O que fazer:
1. No texto sobre os partidos políticos brasileiros, qual porcentagem dos respondentes do Datafolha disse não preferir nenhum partido em particular?
2. Por favor, reproduza do texto sobre os partidos políticos brasileiros o trecho que começa em "Meme relacionando o" e segue até "Memes / Reprodução)".

Trecho do texto:
--
Deputados na votação do impeachment de Dilma Rousseff, em março de 2016 (Foto: JBatista/Camara dos Deputados)

Os brasileiros estão insatisfeitos com os partidos políticos. No fim de junho, o instituto de pesquisas Datafolha divulgou o último levantamento sobre preferência partidária: 59% dos respondentes disseram não preferir ou se sentir representados por nenhum partido em particular.

A profusão de notícias sobre investigações de corrupção, que envolveram as principais lideranças de todos os grandes partidos nacionais, é parte da explicação para o mal-estar entre eleitores e agremiações políticas. Ao expor a disseminação de práticas criminosas entre políticos das mais distintas colorações, as investigações ajudaram a sedimentar a impressão de que não existe qualquer diferença ideológica entre as legendas e que todas as suas ações são orientadas pela fisiológica busca de poder.

Nas redes sociais, essas sensações transbordam para reclamações focadas especialmente nos partidos historicamente identificados com um programa ideológico: o PT, que domina o campo da esquerda, tem sido acusado de abandonar pautas da esquerda em favor de uma agenda voltada aos interesses do empresariado, inflexão que a sigla nega.

Já ao PSDB, de centro-direita, foram dirigidas especulações sobre um aumento de seu “esquerdismo” e até de ligações da legenda com o “socialismo fabiano”, um movimento da esquerda britânica que preconizava o fim do capitalismo.

Meme relacionando o prefeito de São Paulo, João Doria, ao socalismo fabiano
Image captionCerca de 3,6 mil pessoas reagiram a este meme, postado no dia 30 de junho no Facebook (Foto: Corrupção Brasileira Memes / Reprodução)

Para checar se a impressão sobre a falta de consistência ideológica dos partidos guarda relação com o comportamento das legendas na hora de definir os rumos do país, analisou-se os resultados de dez votações recentes e relevantes na Câmara dos Deputados. Os números mostram que, ao contrário do que possa parecer, há, sim, alguma coerência na atuação da maioria das legendas tanto em temas econômicos quanto em assuntos sociais. Partidos com pensamento econômico mais liberal ou mais socialista ou de cunho mais progressista ou mais conservador em relação a costumes tenderam a manter suas posições na maioria dos casos.
--
Linhas fornecidas:

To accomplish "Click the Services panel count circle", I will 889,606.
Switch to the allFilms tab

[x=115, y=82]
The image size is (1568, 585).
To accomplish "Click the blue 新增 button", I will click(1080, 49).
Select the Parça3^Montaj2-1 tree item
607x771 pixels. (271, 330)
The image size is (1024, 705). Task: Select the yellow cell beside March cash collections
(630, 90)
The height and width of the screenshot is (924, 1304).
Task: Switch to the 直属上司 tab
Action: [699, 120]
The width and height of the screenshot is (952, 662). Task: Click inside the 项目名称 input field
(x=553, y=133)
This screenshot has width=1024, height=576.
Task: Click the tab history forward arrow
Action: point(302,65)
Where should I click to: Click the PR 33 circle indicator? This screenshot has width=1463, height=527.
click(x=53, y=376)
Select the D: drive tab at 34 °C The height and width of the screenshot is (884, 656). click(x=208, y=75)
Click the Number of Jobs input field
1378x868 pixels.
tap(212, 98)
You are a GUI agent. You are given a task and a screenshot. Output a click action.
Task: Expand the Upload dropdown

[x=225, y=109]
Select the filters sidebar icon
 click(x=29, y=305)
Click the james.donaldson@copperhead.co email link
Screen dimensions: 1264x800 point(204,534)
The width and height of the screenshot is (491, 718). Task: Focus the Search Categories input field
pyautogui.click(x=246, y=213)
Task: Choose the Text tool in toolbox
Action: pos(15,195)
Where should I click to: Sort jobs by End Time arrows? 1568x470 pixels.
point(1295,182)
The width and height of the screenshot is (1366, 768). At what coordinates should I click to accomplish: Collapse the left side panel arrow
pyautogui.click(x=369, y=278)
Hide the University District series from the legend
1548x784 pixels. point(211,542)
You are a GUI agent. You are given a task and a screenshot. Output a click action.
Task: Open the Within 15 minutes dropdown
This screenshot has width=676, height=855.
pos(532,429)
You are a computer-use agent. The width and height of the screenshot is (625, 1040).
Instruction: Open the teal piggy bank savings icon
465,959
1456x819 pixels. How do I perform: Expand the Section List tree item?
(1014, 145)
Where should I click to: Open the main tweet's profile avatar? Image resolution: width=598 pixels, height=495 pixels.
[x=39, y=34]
--
Respostas resolvidas:
1. 59% dos respondentes.

2.
Meme relacionando o prefeito de São Paulo, João Doria, ao socalismo fabiano
Image captionCerca de 3,6 mil pessoas reagiram a este meme, postado no dia 30 de junho no Facebook (Foto: Corrupção Brasileira Memes / Reprodução)